No adjustments to supply worksheets are needed in this approach.

This approach is preferred, because:

  1. its estimates for today will match, roughly, National Statistics and
  2. it will prevent the user from creating any impossible pathways (see below).

Supply side modelling of unserved demand

To model power cuts on the supply side, model all the demand sectors as if demand could always be met by supply. This means making an estimate of the demand that isn't met, because people can't get the energy they need.

Then, add a new energy vector "unserved demand" to the vector table, and to the supply columns in the year sheet and to the energy demand output tables.

Then, add a new supply sector worksheet, called something like "VII.e unserved demand" that is used to calculate the amount of energy supplied to that new "unserved demand" energy vector.

Insert in that worksheet the amount of energy by vector that is not supplied, because there isn't enough fuel or electricity. You will then need to wire the supply worksheet up to the year sheets and intermediate output sheet (just like any other supply sheet) so that it appears on supply graphs as "Unserved demand / power-cuts" or similar.

The value that you put in the worksheet for today can be whatever is required to make the supply total match whatever is in the National statistics for the supply of that fuel.

For the future, you can either have this value declining to zero (if you assume that the problem of power-cuts will be fixed at some point) or you could introduce a choice and level 1-4 trajectories reflecting different levels of effort to fix this problem.

As a final step, it will be important to wire up a warning on the Excel control page and on the web interface that points out to users when their choices mean there will be power-cuts.

The disadvantages of this approach are:

  1. It is more complicated: it requires a new energy vector and a new supply worksheet
  2. It will result in demand totals that dont match national statistics
  3. It allows the user to create seemingly impossible pathways (if they don't spot that their emissions are low or energy security is high because of un-met demand).

Implications for fuel exports

In both approaches, fuel that is available to export will be calculated automatically, based on the assumption that whatever hasn't been used domestically, can be exported. That means that if you assume, or allow the user to choose, a fall in the amount of unserved power, the user should also see a fall in the volume of exports. If it is topical, then it might be worth showing the reduction in export income as a display in the tool.
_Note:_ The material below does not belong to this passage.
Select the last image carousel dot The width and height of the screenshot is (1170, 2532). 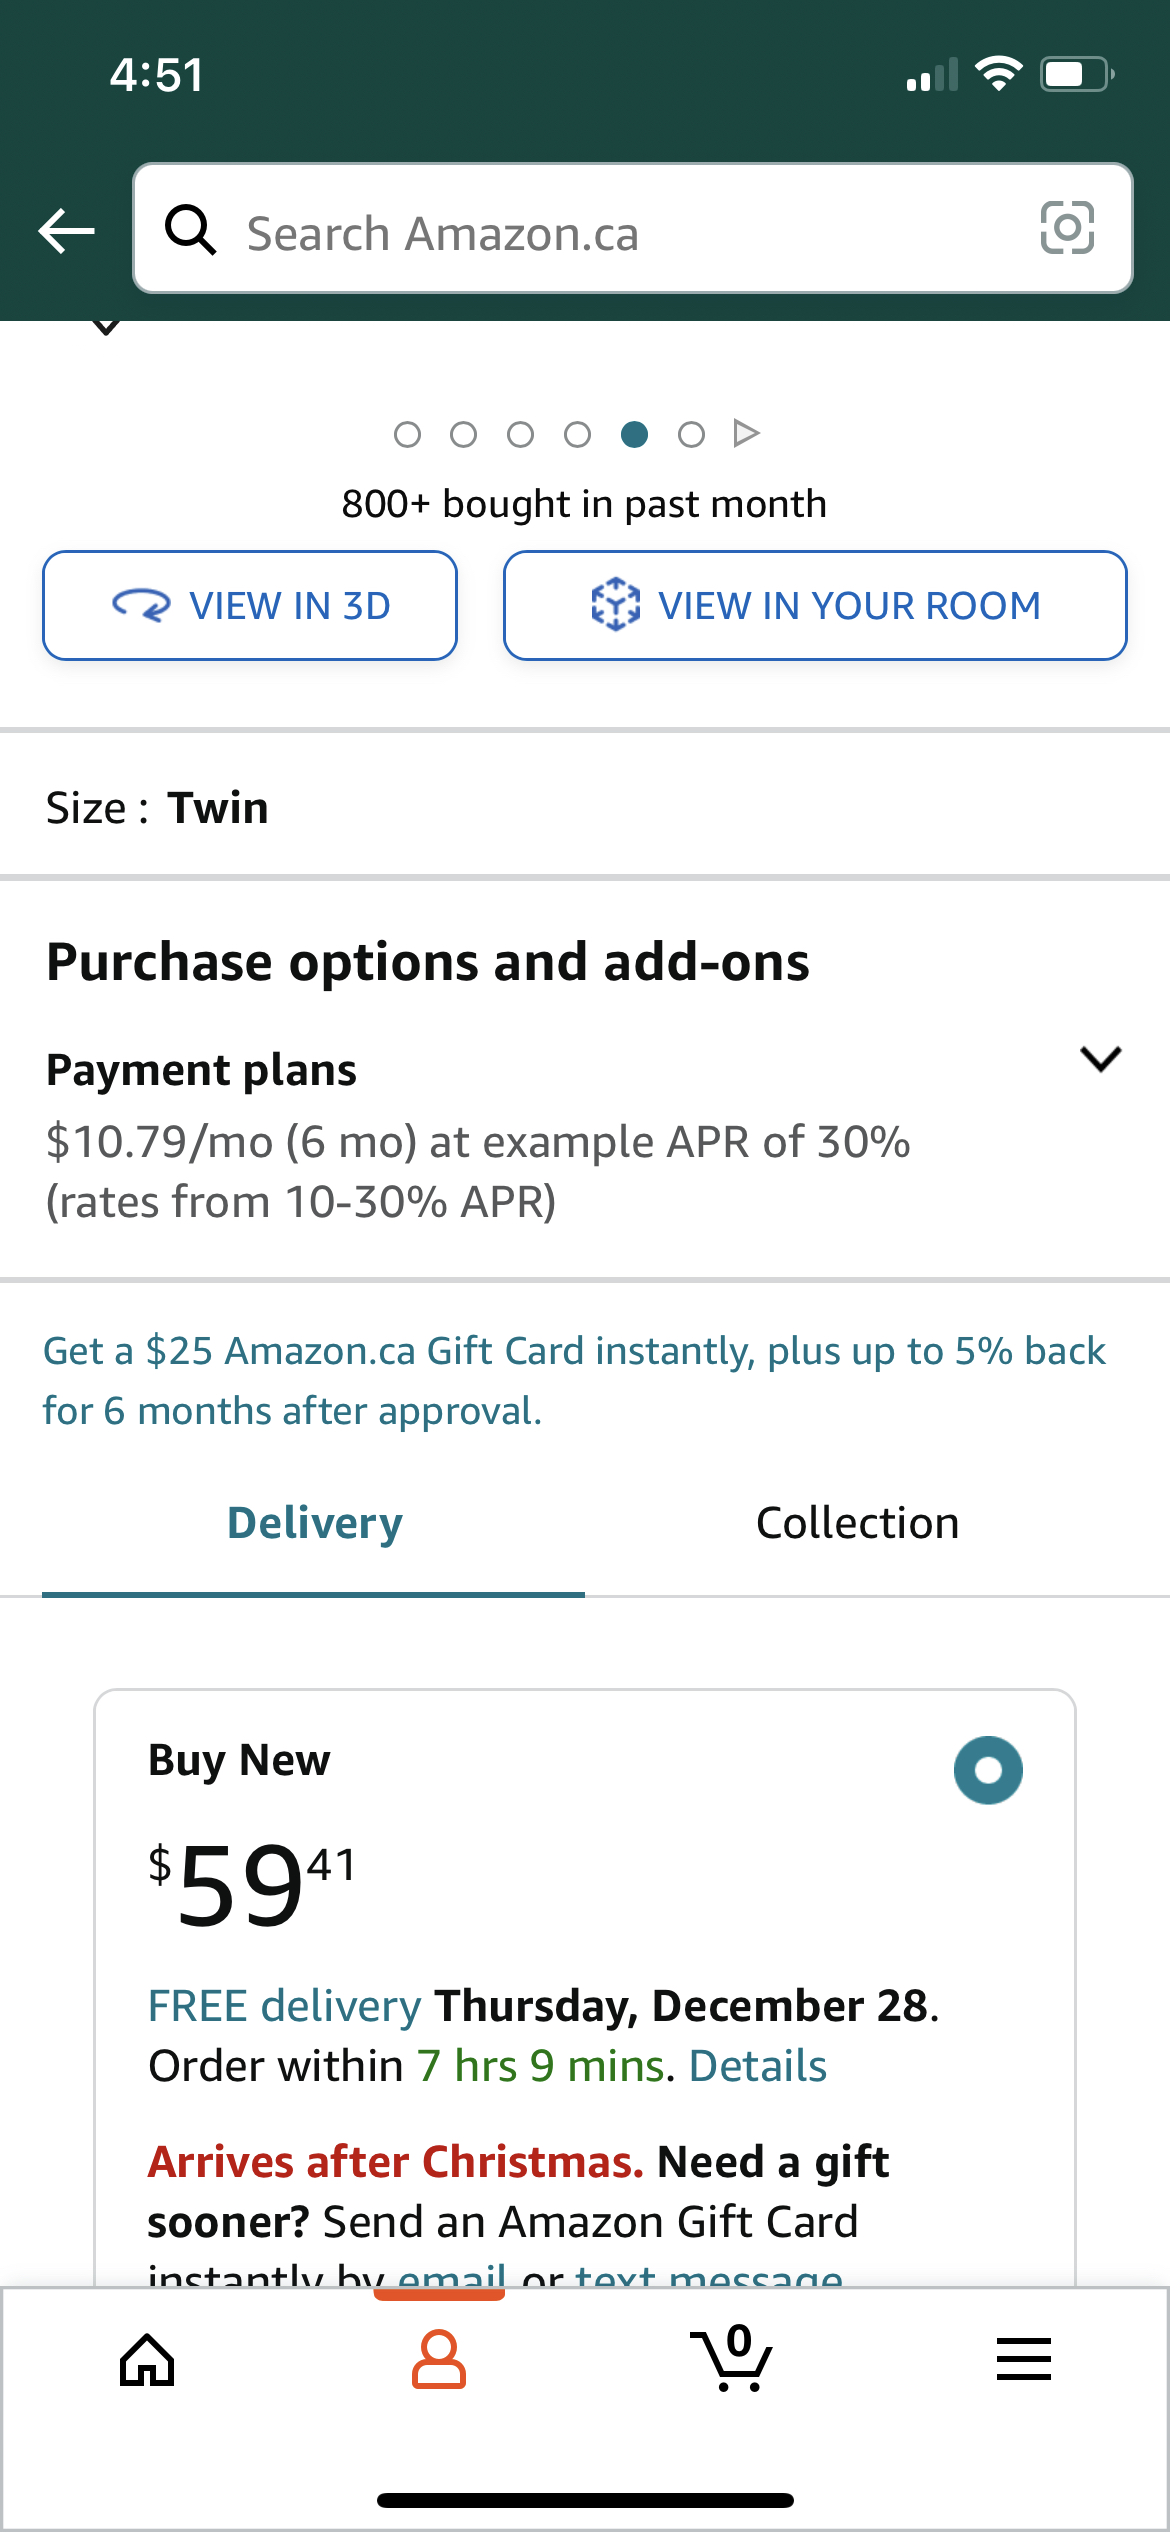(x=691, y=434)

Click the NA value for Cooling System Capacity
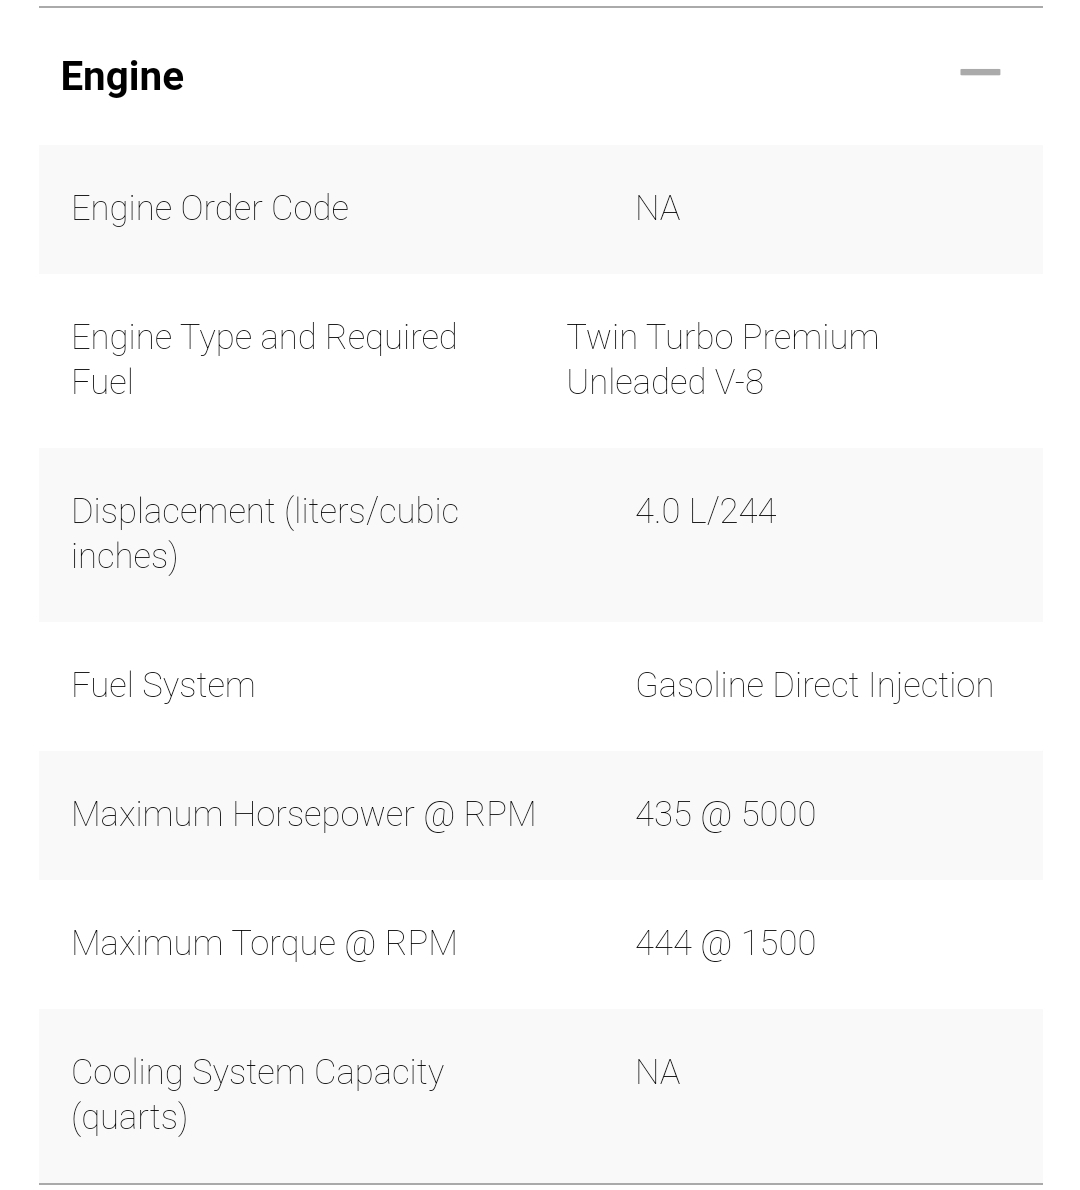click(x=658, y=1072)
Some people might want to make it so that the user chooses what proportion of fuel is exported, and from that work out the unserved domestic energy. That is much more complicated, but just about possible using the supply side approach.

First, make sure there is a the new vector called "unserved demand", as outlined in the previous section, and that this vector is wired into the year sheets and the output sheets.

First, there needs to be a fuel exports sheet. This could be a supply or a demand sheet -- whatever feels right in your country. In the UK it would probably be a supply sheet. This would need to have one or more controls and one or more trajectories for the amount of fuel that is exported. The trajectories could either be in absolute TWh (but watch out that exports can't go higher than domestic production) or as a percentage of domestic production (in which case the supply of each vector will need to be brought into the worksheet, much as in the grid worksheets).

This fuel export sheet needs to be wired up to the year sheets, as is done with any other supply or demand sheet.

Then, the year sheet needs to be altered to change the standard balancing approach (described in Appendix 5 which is on the row marked 'Balancing imports' (about row 103). Instead of debiting the fuel imports columns to credit the demand columns, this should be changed to debit the new 'unserved demand' vector.

This should mean that a choice about exports has consequences for unserved demand. But it is even more complex than the standard supply side method outlined above.